Hannah Campbell made a fine show of herself in a shorter set. She brought a terse Scottish wit to some new age concepts. There's something quite definitive about her material and delivery. No nonsense, voice and observations in powerful harmony. Rare for a new-ish act to be so accomplished in both areas. She could easily find herself being pitched as the next Fern Brady.

Ray Bradshaw. Credit: Jiksaw

Ray Bradshaw closed the night with a nice smattering of hits from his recent concept shows. Being a child of deaf parents has rewarded him with a fertile perspective. And his recent quest to gig in front of as many bald ginger men as possible has added some brilliant new anecdotes to his winning hand. Turns out calling your last show Doppleginger is more than just a clever name.

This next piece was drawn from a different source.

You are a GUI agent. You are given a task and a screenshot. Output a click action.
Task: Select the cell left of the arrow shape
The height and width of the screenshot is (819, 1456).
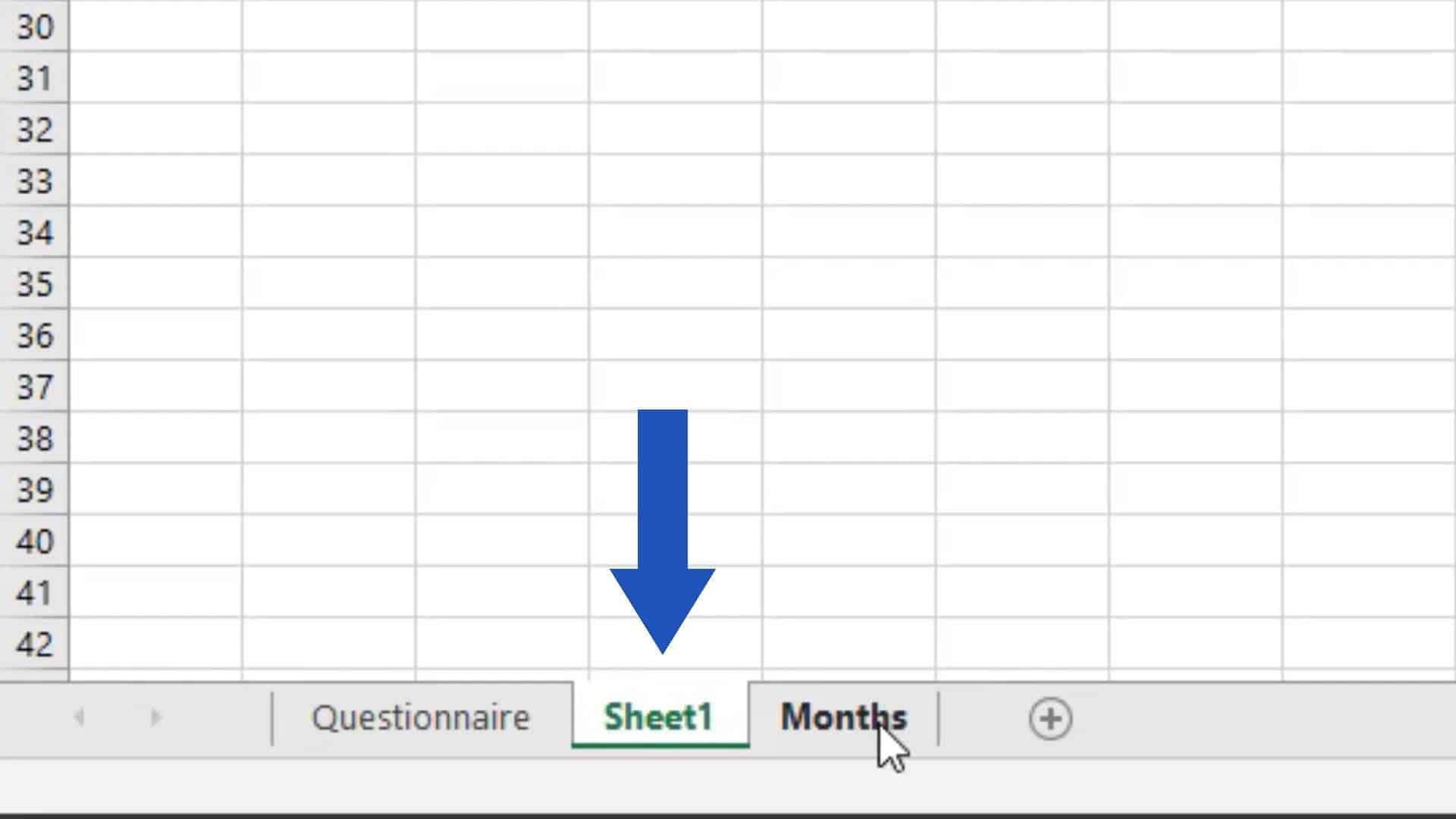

What I really love about Bradshaw is how unfussy and natural he is. There's nothing forced. Even when his anecdotes are a little finessed and refined around the punch he stays in an attractively neutral gear. Many closers can de-thread the bolt. Put such pressure on their persona that there is nowhere to go but diminishing returns. Bradshaw just has this precious soft magic and he glides real tenderly over his material. Even routines I was hearing for the fourth or so time had me enthralled and howling. A perfect headliner. Masterful. He left the visiting nations with something to write home about.

Monkey Barrel 2

The Edinburgh Fringe is upon us again and I can already see toolbelts and plywood invade the old town. Signs that certain venues are starting to be converted into temporary art festival mega complexes. I always find it amusing when the main Fringe brochure launches that the Soho Theatre 'dahn saff' has them on display before most libraries and bookshops in Edinburgh.

I had exhausting fun last year spending a whole day in one room of the Monkey Barrel and seeing every show scheduled in a sweaty comedy marathon. What 24 hour gimmick should I attempt this year I ask myself? I think I'm going to spend a day with no shows pre booked and only go see acts I'm flyered at while wandering about the city centre. Caveats: I can't have seen the show already and it needs to be starting within 30 minutes of me being flyered. Wish me luck on Monday 12th of August when I deep dive into Nothing But Flyers.